一体の魔物が人族の新兵器魔導スーツと魔導魔族との初めての戦闘を見ていた。



……リビヤの町の外、魔王連合軍第45独立魔導部隊の馬車の中……


『レイブン君、君は私の命令を守ったのだ。気にすることはない。あの二人が勝手に戦闘を始めただけだ』

リビヤの町の軍事基地を偵察していた魔物に白いローブで身を隠す魔物が労いの言葉をかける。


『は、ありがとうございます!アガネイア様』


『だが、人族の新兵器が君の言うほどの性能なのかね?いささか過大評価すぎる気がするが……』

ローブの魔物は報告内容に不信感を抱く感じで少し小馬鹿にしたように笑って話す。


『お言葉ですが、自分は確かに魔法の』

『ルクス君、今すぐにカフ様に連絡したい。魔導通信を開いてくれ』

不信感を抱くその魔物に報告していた魔物は言い返そうとしたが、そのローブの魔物に遮られる。


『は!?え、わかりました。アガネイア様』

ローブの魔物の隣にいた魔物が急に命令されたの驚いたが、すぐにその魔物の命令を実行し始めた。




『昨日はお前の功績を祝って祝賀会をするつもりだったが、お前がいないせいで準備が無駄になった。ああ?どうしてくれる』

命令された魔族が布の様な魔道具を出す。そこから他の魔物とは比較にならないぐらい巨大な魔物が少し笑った様な顔で現れた。

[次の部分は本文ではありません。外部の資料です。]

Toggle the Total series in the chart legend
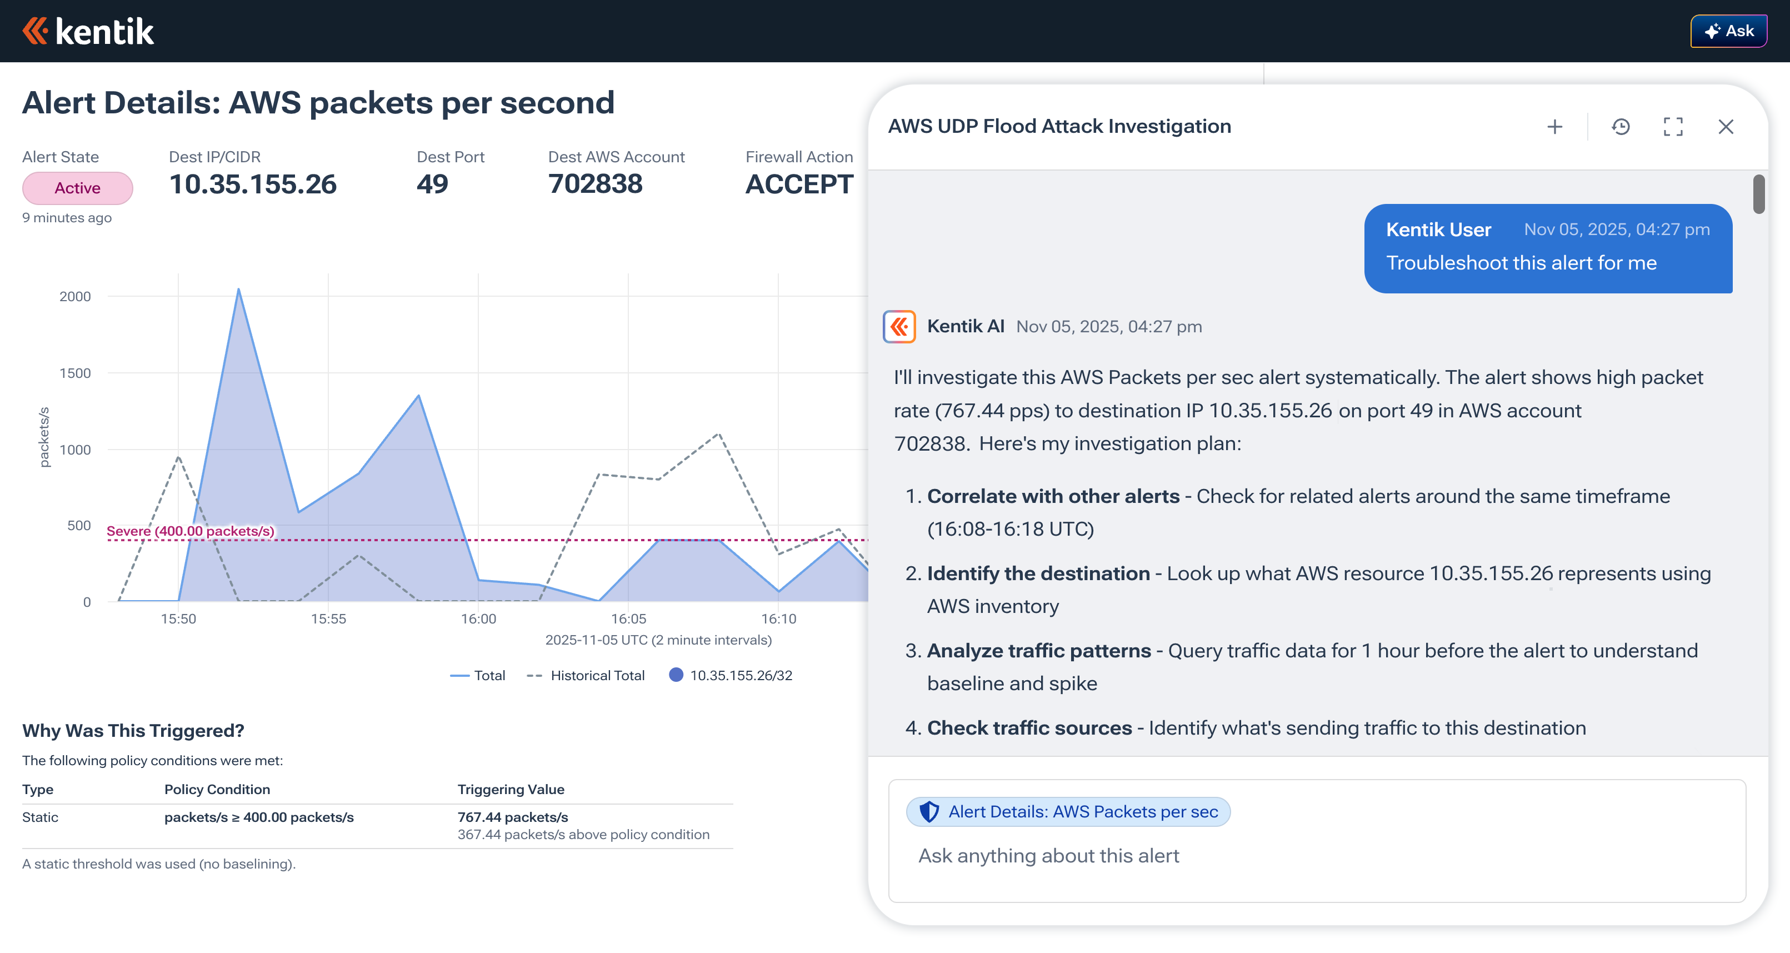The image size is (1790, 953). pos(479,674)
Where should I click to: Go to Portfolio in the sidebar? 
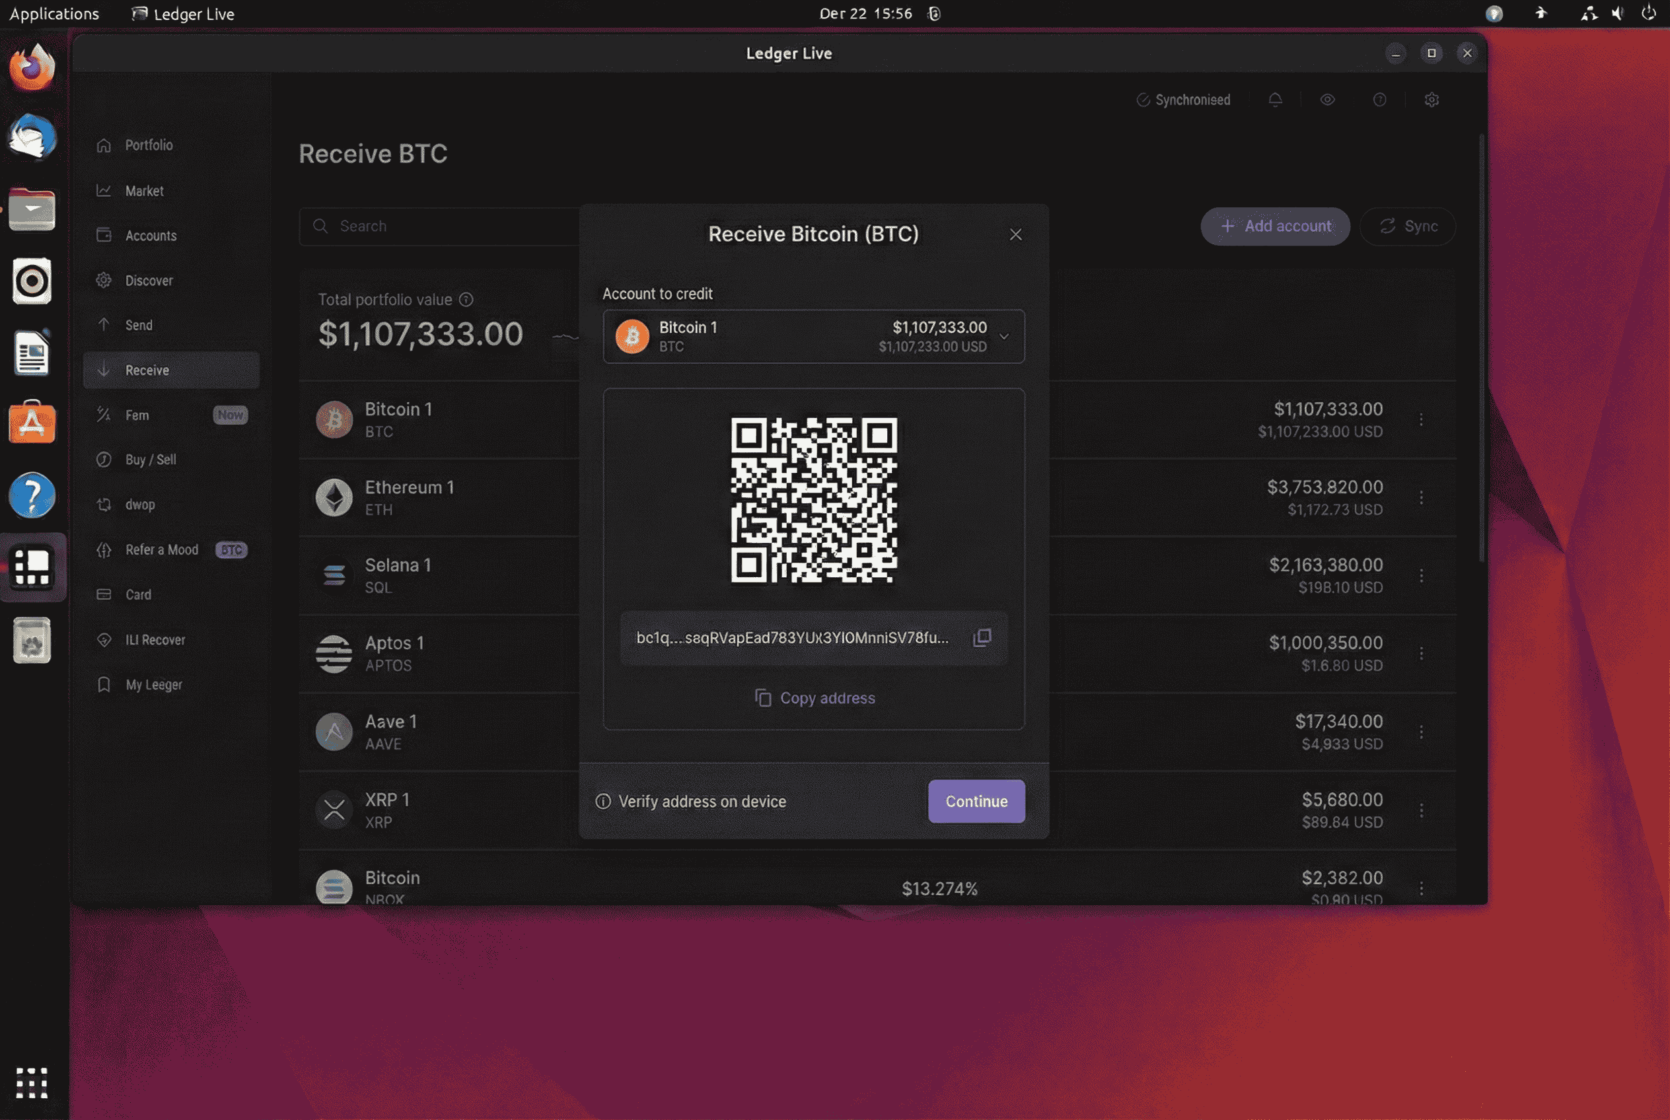[x=149, y=145]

『すみません。カフ様。ですが、人族の最新輸送車と新兵器を発見したのです』


『新兵器?……』

魔道具越しの巨大な魔物はその顔を一気に引き締める。


『はい、新兵器です。おそらく魔法関係の』


『ほう、なるほど。さすが私が見込んだだけはあるな、白き流星群のアガネイアだな、で、何か?』


『大規模作戦の後でしたので、魔導士、食料、武器が不足しています』


『ええ!? 魔導士?! 食料、武器の補給はわかるが……もしや、やられたのか!?魔導士が!?』

さっきまで落ち着いていたその巨大な魔物は声を荒げて驚いていた。


『はい、二人の魔導士はその人族の新兵器にやられました』


『うむ……まあ、いい、二人の魔導士を送ろう。その新兵器の情報はなんでもいい、必ず手に入れろ。できるならその新兵器を手に入れろ』


『わかりました。やってみます』

アガネイアがそう返事をすると布型の魔道具は停止した。


『ルクス、今すぐにも偵察に行く。写真機をくれ、それと人員を選抜しろ』

すぐさま彼は隣のルクスに命令を出す。


『は?アガネイア様、補給を待って突撃するのでは?』


『ああ、そうするよ。だが今回は偵察だ。先の戦いで情報は武器になる。そのためだ。戦闘が起き始めたら撤退する』


……リビヤの町、王立軍基地……


『住民を輸送車に乗せるんだ!急げ!火が回る前にするぞ!!』

『は!』

一人の若い将校の服を着た軍人が数少ない軍人たちに命令する。そのどの軍人も頭や肩、足などから血を流している。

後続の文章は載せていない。